Massive thank you to all our friends in Port aux Francais - for tolerating our awful French, for your much better English, for telling us about all the fascinating science that's going on there, for the trip of a lifetime around the Baie in L'Aventure in wonderful company and for generally enriching the lives of a couple of dozy old farts who blew in for a shower and a glass of milk to drop their false teeth into. Special thanks to Nathalie Deschamps for being such a cool Chef du District and to Renaud Huez who took us in hand and looked after us so well, and to Frank for the trip around the Baie. And to the cuisiniers, for all the goodies - we have bread, cheese, fruit, cold chook, coffee, sugar and an industrial chunk of chocolate It's about a foot square and three inches deep with nuts - yay! - and we only got half the bar. When I was a kid at boarding school, we used to get chocolate in lumps that had been hacked off a huge block too - takes yer back a bit!

I discovered why the scientists at least have better English than our French. One of our friends was studying for an exam next week and he had Feynman's lectures open on his desk - in English. It seems most academic textbooks that are written in English are too expensive to translate.

Could not have dreamed of a better start. Apart from a little contretemps with a big patch of kelp which took a fancy to Kevvo, no problem getting out. I borrowed an idea from Cook, who climbed Endeavour Hill in Cooktown to try to see a way through the Barrier Reef after they had careened and repaired Endeavour. I climbed the hill at Port aux Francais and found a gap in the kelp that gave us a shorter sail out of the bay and lined up a transit and off we went. And it worked.

Lovely night, poled out, 2 reefs, hooning under a three quarter moon, 20 kts from the west - rolling a bit - some signs of Examinatorial perturbation to the north west but the grib says - well, it does - that all should be reasonably cool and froody for the next couple of days. I shall only believe that in hindsight...and there is a nasty low forming in the NW in that couple of days. We'll see.

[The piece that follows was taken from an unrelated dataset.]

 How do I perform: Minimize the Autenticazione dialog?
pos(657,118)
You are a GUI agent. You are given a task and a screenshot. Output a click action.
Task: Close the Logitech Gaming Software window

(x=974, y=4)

Poitrel Jack, if you are reading this, you need at least a 2 inch drain in each corner of the cockpit. Heavy duty flex hose to through-hull valves with venturis on the the outside to stop water flowing into the cockpit. Much more efficient than bungs. Happy to talk when we get back. Good luck!

Thursday, January 28, 2010

Kerguelen glimpses part 3 or whatever...

First, you need to know that in Kerguelen, and probably all over France, they drink their breakfast coffee out of pudding bowls - half litre size. Second, conventional table manners are for the conventional. It's fair go to mix whatever you like in your coffee - cornflakes, cream, honey, sugar, the works. Scene at breakfast this morning - my lean, hook nosed hollow cheeked scrubby bearded friend who, with a bandanna would be perfectly cast in "Pirates 4" or whichever mixes a devils mix of black coffee, honey, milk, sugar and cream in his bowl - looks like baby poo by the time he has finished. Then he cuts a foot long length of bread from a french stick, slices it in two lengthwise, smears in in butter until every last square millimetre is covered. Then he spreads Nutella (for the uninitiated, a sort of soft chocolatey spread based on hazel nuts) all over it with the same concentrated care. Then, with enormous relish, he dips one end of a slice into his poo coloured coffee bowl just long enough to soak it but before it goes completely mushy and loses its structural integrity - and bites off the end, wipes the dribbles off his chin with great delicacy and repeats until all gone. Wonderful - I must try it when we get home.

And the eerie. I went for a walk this morning while we were waiting to be ferried out to Berri and visited the chapel. It's rigged inside just like a catholic one, but it is accepted simply as a place where people can go to commune in their own private way. Poignant memorials inside, some very personal. Outside, about 50 yards away, there is a lovely statue of Our Lady of the Winds. Under the pillars that form the arch of the porch there's an old blackened bronze bell with a short braided rope attached to the clapper. The bell swings in the wind and the clapper grates on the ring it hangs from inside the bell. I was looking from the arch to the statue and the bell started to grate and resonate - perfect movie SFX for the spirits of the dead - the ghost of the Ancient Mariner at my elbow.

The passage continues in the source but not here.